Ratownicy pogotowia ratunkowego powiadomili policję o martwym dwulatku znalezionym w jednym z mieszkań w Chodzieży. Dziecko było niedożywione, brudne, umazane kałem. W mieszkaniu przebywali 21-letnia matka chłopca i jej partner. Wstępnie ustalono, iż dziecko zostało uduszone przez matkę.
Policjanci zatrzymali 21-letnią matkę dziecka i jej konkubenta. Kobieta usłyszała zarzut uduszenia swojego dziecka; przyznała się do winy.
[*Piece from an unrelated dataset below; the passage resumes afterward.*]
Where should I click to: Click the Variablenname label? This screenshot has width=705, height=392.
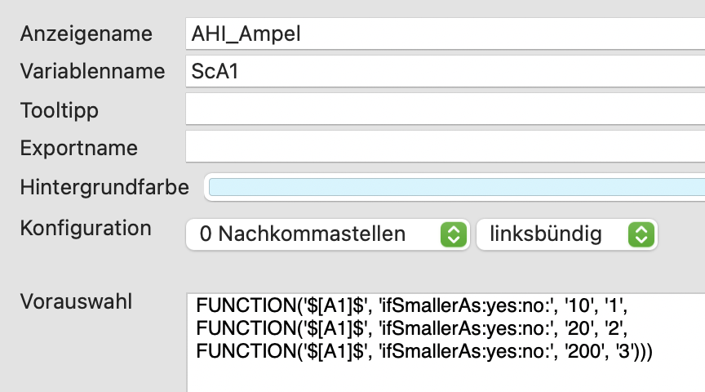[93, 72]
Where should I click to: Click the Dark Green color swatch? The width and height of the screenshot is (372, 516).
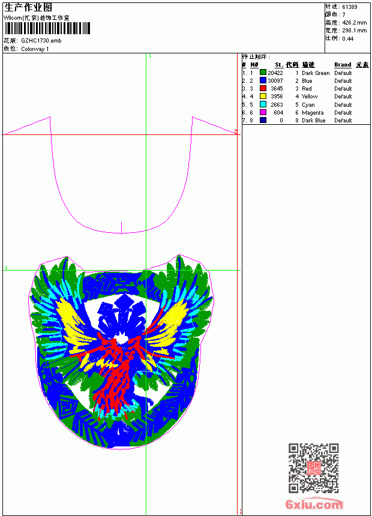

Razem ze swoim konkubentem odpowie ona również za znęcanie się ze szczególnym okrucieństwem nad swoim dzieckiem.
Wcześniej nie wszczęto śledztwa
"Gazeta Wyborcza" poinformowała, że syn kobiety w październiku ubiegłego roku trafił do szpitala ze skomplikowanym złamaniem nogi. Lekarze wykluczyli, by obrażenia były efektem wypadku i powiadomili o sprawie policję. Według źródeł gazety, policjanci podejrzewali, iż to partner matki chłopca złamał dziecku nogę, jednak w tej sprawie nikomu nie postawiono zarzutów.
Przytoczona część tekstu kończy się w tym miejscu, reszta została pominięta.